## WHAT YOU WILL DO
Copy the data below verbatim, everything from the line containing "Run the Python" down to the line containing "pyautogui.click(x=1617, y=230)", with both of those lines included.

## DATA FOR THE TASK

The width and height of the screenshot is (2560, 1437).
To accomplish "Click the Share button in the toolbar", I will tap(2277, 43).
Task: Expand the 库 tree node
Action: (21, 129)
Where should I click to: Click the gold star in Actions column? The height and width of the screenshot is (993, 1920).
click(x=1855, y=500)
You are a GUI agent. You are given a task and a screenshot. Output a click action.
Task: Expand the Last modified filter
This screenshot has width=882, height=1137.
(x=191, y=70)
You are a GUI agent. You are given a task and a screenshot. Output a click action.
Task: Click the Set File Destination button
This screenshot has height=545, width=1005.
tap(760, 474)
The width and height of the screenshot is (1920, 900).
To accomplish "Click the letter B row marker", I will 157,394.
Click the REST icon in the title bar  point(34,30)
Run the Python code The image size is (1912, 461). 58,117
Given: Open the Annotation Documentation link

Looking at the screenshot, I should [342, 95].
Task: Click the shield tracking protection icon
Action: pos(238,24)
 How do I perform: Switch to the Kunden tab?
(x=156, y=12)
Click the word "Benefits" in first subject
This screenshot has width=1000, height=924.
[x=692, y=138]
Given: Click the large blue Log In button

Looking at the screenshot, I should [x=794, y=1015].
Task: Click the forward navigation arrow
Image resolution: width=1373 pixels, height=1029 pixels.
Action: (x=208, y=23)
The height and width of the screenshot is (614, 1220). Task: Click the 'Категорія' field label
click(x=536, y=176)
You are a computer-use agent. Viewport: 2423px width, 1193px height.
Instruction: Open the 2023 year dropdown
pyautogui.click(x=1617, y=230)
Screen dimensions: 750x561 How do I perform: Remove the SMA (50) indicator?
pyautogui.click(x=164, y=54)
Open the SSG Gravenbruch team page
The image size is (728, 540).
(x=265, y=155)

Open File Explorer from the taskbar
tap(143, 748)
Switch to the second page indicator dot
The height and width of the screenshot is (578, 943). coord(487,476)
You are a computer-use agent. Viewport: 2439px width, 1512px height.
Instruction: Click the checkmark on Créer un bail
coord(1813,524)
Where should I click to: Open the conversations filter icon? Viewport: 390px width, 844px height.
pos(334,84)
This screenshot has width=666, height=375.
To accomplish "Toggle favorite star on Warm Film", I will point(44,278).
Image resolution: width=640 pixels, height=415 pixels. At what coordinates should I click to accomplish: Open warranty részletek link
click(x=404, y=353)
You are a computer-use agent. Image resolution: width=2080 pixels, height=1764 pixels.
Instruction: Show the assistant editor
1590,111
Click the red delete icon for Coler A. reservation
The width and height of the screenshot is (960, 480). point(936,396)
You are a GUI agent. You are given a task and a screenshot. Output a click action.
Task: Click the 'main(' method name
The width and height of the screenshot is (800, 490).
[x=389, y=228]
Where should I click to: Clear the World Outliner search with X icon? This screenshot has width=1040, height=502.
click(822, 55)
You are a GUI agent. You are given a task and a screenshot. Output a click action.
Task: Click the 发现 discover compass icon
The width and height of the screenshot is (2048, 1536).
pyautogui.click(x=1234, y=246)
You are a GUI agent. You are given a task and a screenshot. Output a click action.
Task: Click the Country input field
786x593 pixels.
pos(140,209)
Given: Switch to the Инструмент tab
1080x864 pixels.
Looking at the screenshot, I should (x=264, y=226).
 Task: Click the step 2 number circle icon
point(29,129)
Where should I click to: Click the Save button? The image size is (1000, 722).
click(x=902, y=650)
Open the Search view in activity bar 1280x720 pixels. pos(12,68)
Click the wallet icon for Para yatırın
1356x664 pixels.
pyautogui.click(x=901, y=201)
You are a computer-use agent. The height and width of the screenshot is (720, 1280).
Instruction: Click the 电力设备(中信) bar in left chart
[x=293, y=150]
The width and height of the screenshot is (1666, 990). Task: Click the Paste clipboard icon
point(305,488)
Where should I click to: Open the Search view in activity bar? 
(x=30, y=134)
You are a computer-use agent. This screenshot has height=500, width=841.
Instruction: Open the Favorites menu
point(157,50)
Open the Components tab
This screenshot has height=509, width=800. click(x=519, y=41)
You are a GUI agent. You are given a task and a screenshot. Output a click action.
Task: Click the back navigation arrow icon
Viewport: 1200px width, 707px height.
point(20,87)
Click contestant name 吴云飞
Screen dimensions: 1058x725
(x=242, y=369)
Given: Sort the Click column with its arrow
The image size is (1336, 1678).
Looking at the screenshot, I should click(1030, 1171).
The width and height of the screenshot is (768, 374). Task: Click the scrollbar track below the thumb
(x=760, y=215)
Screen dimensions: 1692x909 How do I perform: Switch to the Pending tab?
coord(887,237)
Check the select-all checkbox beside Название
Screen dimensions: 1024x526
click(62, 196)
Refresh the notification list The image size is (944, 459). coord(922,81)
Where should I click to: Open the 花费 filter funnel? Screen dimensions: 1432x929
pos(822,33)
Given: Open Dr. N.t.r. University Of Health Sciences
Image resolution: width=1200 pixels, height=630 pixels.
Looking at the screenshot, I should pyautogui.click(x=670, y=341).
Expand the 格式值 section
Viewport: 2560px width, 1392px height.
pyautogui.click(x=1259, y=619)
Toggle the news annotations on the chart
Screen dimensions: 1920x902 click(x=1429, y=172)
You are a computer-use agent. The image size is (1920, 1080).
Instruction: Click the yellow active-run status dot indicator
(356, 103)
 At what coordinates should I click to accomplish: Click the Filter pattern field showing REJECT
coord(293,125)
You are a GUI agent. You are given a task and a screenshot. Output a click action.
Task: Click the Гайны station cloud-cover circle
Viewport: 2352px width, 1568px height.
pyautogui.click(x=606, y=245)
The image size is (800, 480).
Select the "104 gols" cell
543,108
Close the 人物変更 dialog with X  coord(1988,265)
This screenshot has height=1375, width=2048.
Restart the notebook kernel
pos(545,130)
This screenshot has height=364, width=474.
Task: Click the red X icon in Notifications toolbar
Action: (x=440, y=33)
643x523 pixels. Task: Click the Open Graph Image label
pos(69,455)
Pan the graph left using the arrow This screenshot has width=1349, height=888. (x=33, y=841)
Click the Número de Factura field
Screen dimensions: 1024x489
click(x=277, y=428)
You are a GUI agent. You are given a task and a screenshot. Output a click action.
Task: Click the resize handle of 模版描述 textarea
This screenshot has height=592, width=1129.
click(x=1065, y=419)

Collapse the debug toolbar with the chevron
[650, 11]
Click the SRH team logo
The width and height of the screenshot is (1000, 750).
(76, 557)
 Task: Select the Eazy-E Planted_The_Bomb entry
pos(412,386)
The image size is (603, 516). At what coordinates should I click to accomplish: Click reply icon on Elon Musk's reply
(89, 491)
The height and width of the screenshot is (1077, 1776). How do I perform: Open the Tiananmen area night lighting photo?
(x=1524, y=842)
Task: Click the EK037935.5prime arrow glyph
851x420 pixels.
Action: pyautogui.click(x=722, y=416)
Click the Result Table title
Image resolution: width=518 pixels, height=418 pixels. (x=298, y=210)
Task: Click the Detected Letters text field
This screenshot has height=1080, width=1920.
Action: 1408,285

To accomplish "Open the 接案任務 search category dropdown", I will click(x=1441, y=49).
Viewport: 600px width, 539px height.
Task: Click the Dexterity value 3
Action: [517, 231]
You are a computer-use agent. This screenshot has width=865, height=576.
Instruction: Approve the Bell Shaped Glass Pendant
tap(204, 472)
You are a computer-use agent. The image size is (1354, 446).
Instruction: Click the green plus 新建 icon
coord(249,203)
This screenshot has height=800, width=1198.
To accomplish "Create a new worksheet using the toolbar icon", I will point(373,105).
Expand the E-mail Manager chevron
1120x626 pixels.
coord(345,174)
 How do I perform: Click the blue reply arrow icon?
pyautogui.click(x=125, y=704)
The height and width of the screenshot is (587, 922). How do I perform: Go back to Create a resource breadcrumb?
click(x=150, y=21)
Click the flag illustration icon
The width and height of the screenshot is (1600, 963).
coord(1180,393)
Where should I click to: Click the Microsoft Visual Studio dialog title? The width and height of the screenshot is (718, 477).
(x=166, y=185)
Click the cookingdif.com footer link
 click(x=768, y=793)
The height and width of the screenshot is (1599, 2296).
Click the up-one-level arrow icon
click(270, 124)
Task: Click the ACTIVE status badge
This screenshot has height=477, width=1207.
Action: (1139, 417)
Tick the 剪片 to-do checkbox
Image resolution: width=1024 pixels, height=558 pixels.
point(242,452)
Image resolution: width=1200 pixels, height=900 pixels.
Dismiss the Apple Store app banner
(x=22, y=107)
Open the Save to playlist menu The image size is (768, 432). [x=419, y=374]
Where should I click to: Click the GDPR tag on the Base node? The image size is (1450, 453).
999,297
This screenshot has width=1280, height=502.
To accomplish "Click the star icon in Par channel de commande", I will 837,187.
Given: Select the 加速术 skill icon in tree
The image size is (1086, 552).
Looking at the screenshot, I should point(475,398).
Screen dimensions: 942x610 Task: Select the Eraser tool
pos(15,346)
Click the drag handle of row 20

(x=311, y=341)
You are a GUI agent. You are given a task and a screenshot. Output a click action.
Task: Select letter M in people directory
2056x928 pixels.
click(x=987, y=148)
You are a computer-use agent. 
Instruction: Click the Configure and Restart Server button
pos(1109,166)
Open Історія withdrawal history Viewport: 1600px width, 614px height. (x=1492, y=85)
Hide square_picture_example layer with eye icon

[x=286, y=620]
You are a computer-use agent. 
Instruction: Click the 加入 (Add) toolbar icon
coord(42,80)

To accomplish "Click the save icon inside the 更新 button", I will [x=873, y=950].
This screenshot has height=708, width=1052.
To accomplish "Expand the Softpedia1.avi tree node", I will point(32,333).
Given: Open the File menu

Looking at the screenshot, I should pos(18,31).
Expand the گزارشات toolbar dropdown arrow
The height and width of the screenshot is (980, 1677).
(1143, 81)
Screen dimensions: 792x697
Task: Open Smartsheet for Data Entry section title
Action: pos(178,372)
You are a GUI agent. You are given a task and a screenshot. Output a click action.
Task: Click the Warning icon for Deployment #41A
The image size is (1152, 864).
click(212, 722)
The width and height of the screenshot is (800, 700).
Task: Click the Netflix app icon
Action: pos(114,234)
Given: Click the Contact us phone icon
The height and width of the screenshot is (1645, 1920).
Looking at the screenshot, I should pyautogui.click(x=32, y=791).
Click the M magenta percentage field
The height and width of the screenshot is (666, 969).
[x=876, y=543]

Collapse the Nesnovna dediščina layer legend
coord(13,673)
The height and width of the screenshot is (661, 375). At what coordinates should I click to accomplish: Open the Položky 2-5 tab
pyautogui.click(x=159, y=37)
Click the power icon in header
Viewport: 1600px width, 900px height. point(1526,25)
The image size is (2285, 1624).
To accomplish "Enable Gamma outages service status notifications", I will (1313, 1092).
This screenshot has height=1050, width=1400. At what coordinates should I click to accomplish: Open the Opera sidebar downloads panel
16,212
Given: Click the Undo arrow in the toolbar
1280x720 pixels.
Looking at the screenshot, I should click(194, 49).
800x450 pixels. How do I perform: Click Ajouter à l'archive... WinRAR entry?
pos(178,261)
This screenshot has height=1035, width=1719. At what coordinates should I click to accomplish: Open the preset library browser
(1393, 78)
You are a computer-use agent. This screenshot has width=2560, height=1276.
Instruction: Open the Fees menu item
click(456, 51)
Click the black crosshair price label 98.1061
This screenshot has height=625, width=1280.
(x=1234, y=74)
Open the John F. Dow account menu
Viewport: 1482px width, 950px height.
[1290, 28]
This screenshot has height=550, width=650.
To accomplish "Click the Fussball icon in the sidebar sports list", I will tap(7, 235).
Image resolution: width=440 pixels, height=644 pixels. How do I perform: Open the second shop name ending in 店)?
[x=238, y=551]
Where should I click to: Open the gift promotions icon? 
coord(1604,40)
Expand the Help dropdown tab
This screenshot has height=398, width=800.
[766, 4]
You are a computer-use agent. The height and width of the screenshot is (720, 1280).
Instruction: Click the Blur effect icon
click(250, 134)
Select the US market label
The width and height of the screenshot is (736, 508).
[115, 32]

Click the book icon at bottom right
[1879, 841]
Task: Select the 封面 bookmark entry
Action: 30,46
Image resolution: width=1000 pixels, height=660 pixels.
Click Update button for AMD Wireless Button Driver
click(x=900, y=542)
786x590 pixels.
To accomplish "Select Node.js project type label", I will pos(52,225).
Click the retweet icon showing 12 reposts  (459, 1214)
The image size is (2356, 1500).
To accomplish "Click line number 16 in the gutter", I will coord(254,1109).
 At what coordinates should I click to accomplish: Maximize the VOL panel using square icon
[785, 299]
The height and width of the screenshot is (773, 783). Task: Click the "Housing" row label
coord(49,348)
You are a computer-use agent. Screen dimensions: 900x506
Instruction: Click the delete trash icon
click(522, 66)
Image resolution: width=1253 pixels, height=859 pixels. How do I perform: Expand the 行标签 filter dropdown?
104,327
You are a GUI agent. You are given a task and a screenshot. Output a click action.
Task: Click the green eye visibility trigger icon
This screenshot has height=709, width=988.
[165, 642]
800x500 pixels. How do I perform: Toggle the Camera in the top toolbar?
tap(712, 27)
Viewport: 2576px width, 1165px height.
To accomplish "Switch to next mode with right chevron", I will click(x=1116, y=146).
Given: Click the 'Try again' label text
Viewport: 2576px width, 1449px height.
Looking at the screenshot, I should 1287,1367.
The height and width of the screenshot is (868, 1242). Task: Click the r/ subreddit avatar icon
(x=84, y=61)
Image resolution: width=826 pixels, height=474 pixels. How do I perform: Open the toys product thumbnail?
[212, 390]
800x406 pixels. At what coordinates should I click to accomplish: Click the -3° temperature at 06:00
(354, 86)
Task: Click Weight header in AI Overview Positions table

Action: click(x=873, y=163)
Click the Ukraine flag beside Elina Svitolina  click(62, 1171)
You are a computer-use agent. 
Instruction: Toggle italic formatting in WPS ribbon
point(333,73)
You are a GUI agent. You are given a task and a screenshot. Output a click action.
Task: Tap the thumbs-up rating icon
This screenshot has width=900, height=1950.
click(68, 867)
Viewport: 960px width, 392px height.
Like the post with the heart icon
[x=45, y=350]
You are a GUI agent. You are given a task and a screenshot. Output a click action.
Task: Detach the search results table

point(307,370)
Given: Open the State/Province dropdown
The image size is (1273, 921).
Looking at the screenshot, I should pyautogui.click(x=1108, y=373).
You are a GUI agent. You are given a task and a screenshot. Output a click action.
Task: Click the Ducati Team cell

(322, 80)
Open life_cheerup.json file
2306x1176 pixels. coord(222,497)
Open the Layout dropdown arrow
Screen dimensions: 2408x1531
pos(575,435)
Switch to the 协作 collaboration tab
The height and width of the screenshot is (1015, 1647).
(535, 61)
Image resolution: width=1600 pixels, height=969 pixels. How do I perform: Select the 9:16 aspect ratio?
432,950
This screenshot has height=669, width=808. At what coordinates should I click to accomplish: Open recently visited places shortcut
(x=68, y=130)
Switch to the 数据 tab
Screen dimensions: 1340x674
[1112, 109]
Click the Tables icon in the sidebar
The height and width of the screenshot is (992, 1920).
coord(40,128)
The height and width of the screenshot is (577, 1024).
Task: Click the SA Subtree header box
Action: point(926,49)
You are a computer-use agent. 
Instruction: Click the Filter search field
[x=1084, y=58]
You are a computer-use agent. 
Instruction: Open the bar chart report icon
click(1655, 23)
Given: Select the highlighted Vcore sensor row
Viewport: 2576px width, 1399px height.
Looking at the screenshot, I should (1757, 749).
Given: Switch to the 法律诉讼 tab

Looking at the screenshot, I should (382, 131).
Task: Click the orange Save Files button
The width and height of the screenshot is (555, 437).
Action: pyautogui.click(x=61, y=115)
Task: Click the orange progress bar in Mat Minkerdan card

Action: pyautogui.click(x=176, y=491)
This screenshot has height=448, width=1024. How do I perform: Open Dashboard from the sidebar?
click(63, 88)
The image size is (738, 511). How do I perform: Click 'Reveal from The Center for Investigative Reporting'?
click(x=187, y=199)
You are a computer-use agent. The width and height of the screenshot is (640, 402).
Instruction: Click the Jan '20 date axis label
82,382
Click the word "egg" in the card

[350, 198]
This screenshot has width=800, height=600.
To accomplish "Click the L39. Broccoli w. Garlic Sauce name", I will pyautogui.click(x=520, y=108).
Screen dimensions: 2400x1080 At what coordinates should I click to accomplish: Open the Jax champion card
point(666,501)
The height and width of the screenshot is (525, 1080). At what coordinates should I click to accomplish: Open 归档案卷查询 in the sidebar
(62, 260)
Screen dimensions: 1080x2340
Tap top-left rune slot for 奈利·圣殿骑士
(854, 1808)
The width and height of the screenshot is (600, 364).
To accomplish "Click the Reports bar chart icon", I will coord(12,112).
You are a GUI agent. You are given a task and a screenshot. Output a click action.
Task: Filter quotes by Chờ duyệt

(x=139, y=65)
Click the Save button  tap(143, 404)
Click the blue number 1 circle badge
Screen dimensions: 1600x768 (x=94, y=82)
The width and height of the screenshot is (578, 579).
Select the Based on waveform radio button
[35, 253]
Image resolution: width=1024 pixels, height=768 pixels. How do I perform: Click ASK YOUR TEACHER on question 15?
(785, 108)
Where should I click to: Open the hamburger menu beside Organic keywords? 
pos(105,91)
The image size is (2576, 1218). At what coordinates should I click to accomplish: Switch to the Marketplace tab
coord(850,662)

## SOLUTION TO THE PROBLEM
Run the Python code The image size is (1912, 461). 58,117
Given: Open the Annotation Documentation link

Looking at the screenshot, I should [342, 95].
Task: Click the shield tracking protection icon
Action: pos(238,24)
 How do I perform: Switch to the Kunden tab?
(x=156, y=12)
Click the word "Benefits" in first subject
This screenshot has width=1000, height=924.
[x=692, y=138]
Given: Click the large blue Log In button

Looking at the screenshot, I should [x=794, y=1015].
Task: Click the forward navigation arrow
Image resolution: width=1373 pixels, height=1029 pixels.
Action: (x=208, y=23)
The height and width of the screenshot is (614, 1220). Task: Click the 'Категорія' field label
click(x=536, y=176)
You are a computer-use agent. Viewport: 2423px width, 1193px height.
Instruction: Open the 2023 year dropdown
pyautogui.click(x=1617, y=230)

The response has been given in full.